Faith’ll fix it, Catharina Van Bohemen

faithsinger
Rosie Scott
Vintage, $24.95,
ISBN 1869414667

“It’s a delightful reversal that I’ve become more radical as I’ve gotten older. I get so enraged by the kind of social injustice I feel”: Rosie Scott in an interview with Rob O’Neill in Quote Unquote, August 1996, but the words could easily have been spoken by Faith Singer, the eponymous protagonist of Scott’s latest novel. Faith Singer, a middle-aged woman and former rock singer, is on her way to work one night when she stumbles over a female street kid being propositioned by an old man whose clothes smell “spermy”. Rage inflames her, but Faith does nothing, although feeling an immediate connection with the girl: “I recognised her instantly and loved her like a mother.”

The novel is the story of the friendship between the older woman with the “flashing eyes” and Angel, who despite her opportunistic ways, has a “rare quality of quickening the pace of life around her.” At the beginning of the novel, Angel can’t admit she’s already gripped by her habit (“I just take it now and then”), but her mercurial appearances, her chemical smell, and her mood swings fail to convince Faith. Readers of Scott’s work will recognise echoes from her first novel Glory Days, the story of Glory Day, also a rock singer, who tries to save a young junkie. She too feels a bond with the girl (“She was like me years ago, she was my daughter”), but the girl dies. In faithsinger, Faith is determined that Angel will not die, and the novel tells of her efforts and success in saving her. In rescuing Angel, Faith is also rescued from the sorrow which has stopped her singing.

It’s hard to have a relationship with a drug addict, no matter how beguiling; but perhaps that’s the point Scott is making about addiction and the power of love. Faith witnesses Angel’s collapse from an overdose, visits the Wall where kids are picked up (and where Angel was stabbed by a man in a BMW), accompanies her to a run-down needle exchange, and watches the power of Trev, the local pimp over other young girls.
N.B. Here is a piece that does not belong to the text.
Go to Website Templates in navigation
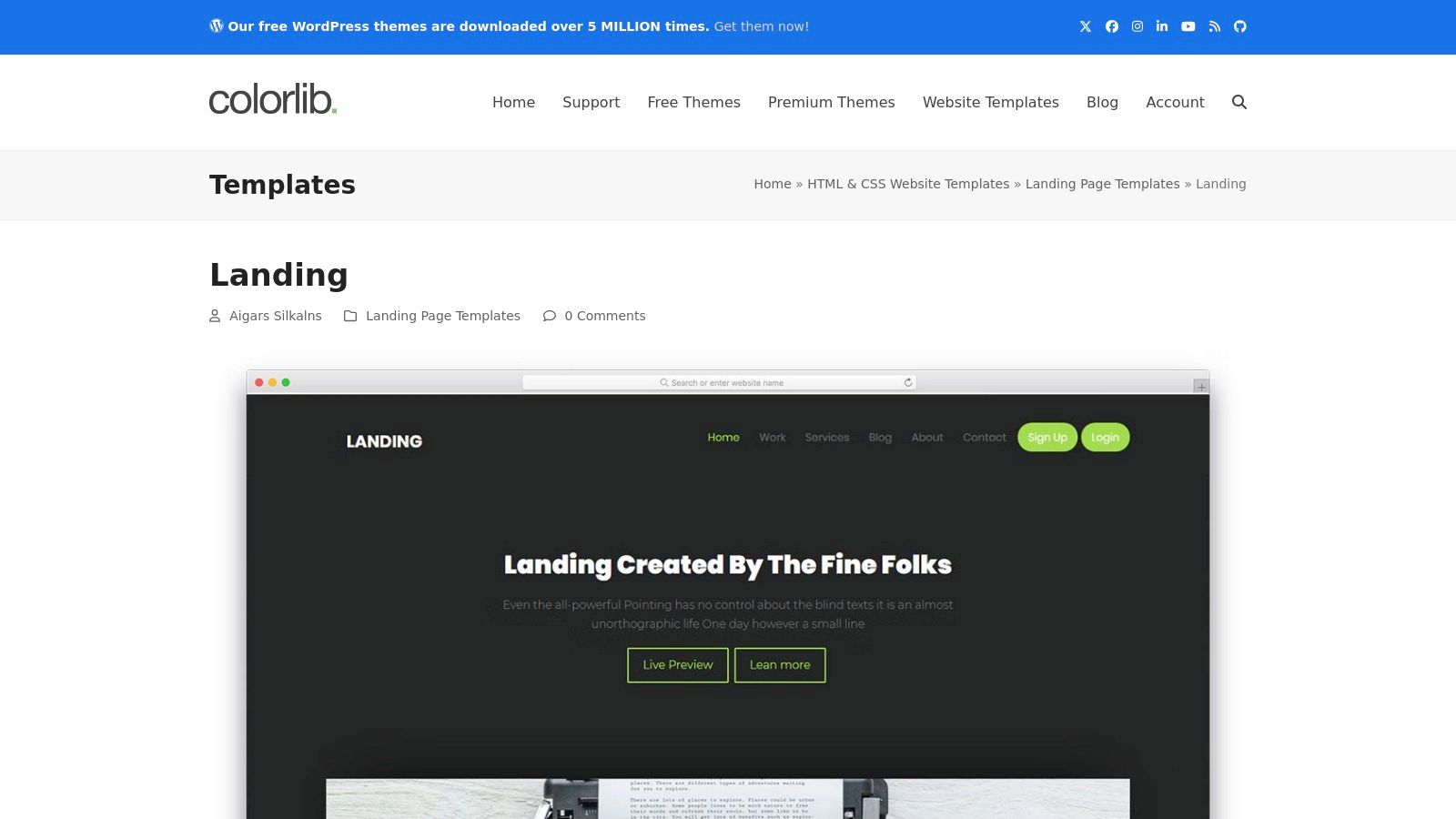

Trev is a menacing character, but, says Angel matter-of-factly, he’s “also one of my best Johns”. These experiences are triggers into Faith’s past: her childhood, her sexual experiences, her friendships, her love of music, and the grief that has silenced her.
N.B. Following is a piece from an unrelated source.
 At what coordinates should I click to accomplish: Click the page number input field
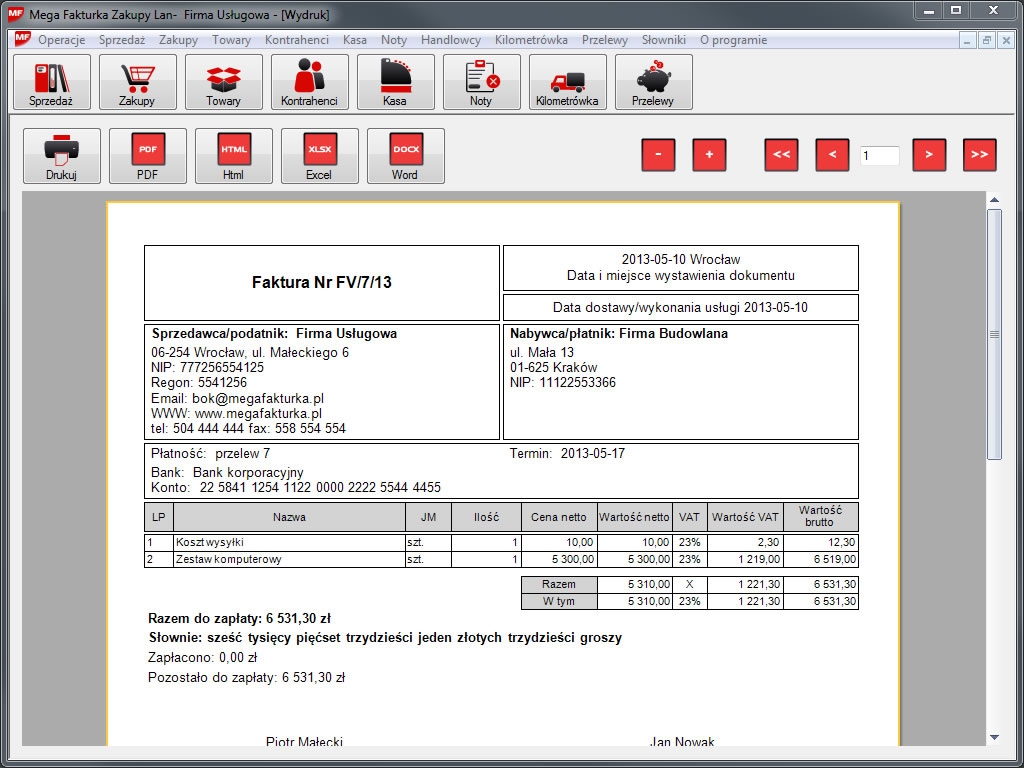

The resonance of these experiences varies. The story of her childhood has some nice touches. Abandoned by her mother, Faith was brought up by an emotionally repressed aunt whose house “smelt of linoleum, and where bearded Russians gazed down from the walls.” She taught Faith that “trying to right wrongs and alleviate suffering were simple human obligations as fundamental as breathing.” When Faith was ten, her aunt made her sing the “Internationale” at a communist Christmas party. There she discovered that “music was the thread out of my maze and my saving.” Descriptions of listening to Kurt Cobain, Bruce Springsteen and Sinead O’Connor, however, are flaccid: a litany en route to a righteous crescendo about the power of music to “bypass language, judgment and self-consciousness [and] lodge in the heart where everything necessary comes from.”

Scott’s work is infused with redemption. In an essay entitled “Love and Violence” from The Red Heart, she supports the idea that the world is held together by the love and passion of a few people: “I am constantly drawn towards such semi-religious concepts as grace, absolution, epiphany and redemption as the best way to express [love’s] various manifestations and trajectories.”
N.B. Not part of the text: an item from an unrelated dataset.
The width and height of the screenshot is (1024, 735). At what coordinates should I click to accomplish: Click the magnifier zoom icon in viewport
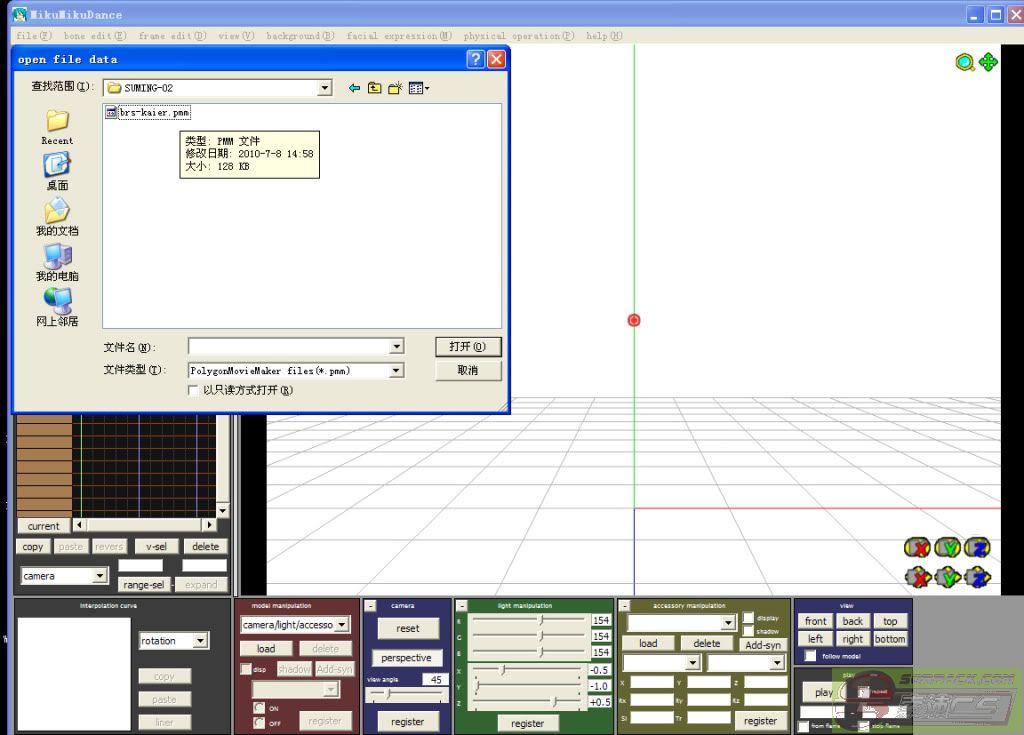click(965, 62)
These ideas are both the strength and weakness of Scott’s writing. At its best, faithsinger is a heart-warming story about a girl saved from addiction. Scott has a keen sense of place; her descriptions leave the reader in no doubt of her love of Sydney. She makes some fine contrasts between the beauty of the sun shining on the harbour at the end of the road, and the stench of the room where Angel survives with other street kids. Faith’s job in a bar enables Scott to describe other teenage lives, whether it’s Cosmo, the middle-class white boy who wants to be a writer, or Darren, a Koori boy, with a habit so searing “it left him out cold in doorways for hours.” There are, however, always rescuers. Faith herself is cared for by her neighbour, who brings her vegetables and lends his dog, and, more particularly, by her best friend Ruth, a powerful greenie. When Faith realises she can’t save Angel if the latter remains in the Cross, Ruth arranges to have her stay in Tasmania. Ruth is part of Faith’s past – they sang together, and she was a mother to Daisy, Faith’s daughter.

The story suffers, however, from an excess of authorial anger. In the first chapter, Faith feels a surge of “rage”; she is “furious” at the “crime against nature”. As Faith’s relationship with Angel develops, so too does her fury against a social order which spawns street kids. There’s nothing wrong with anger, and the best of Scott’s writing focuses on details which highlight the horror (such as an old man’s hands scrabbling at a young girl’s hip), but too many passages bludgeon the reader, and the effect is to blunt rather than arouse awareness. The writing becomes stereotyped, adjectivally-oppressed, and curtails an experience of mystery and discovery, surely essential ingredients for satisfying reading.

Too often a conversation between characters is interrupted; it’s as if Scott can’t trust us to observe friends having a cup of tea without reminding us that “right now there are thousands of street kids sleeping outside in this rich city.” The goodies are invariably the marginalised; the baddies are always the others. The man who slashes Angel is a powerful Sydney business man. The police are corrupt. Middle-class indifference is responsible for homelessness. Men are fickle (although useful for sex). The “cackle” of womanly laughter transmutes despair into sweetness.

Scott knows how important words are. There is a moment in the novel when Faith considers writing a statement to lawyers about Angel. “It’s the right language I have to find,” she mutters. Perhaps Scott should suspend her moral outrage and concentrate on finding those words which show rather than tell us how it is.

 

Catharina Van Bohemen is an Auckland reviewer.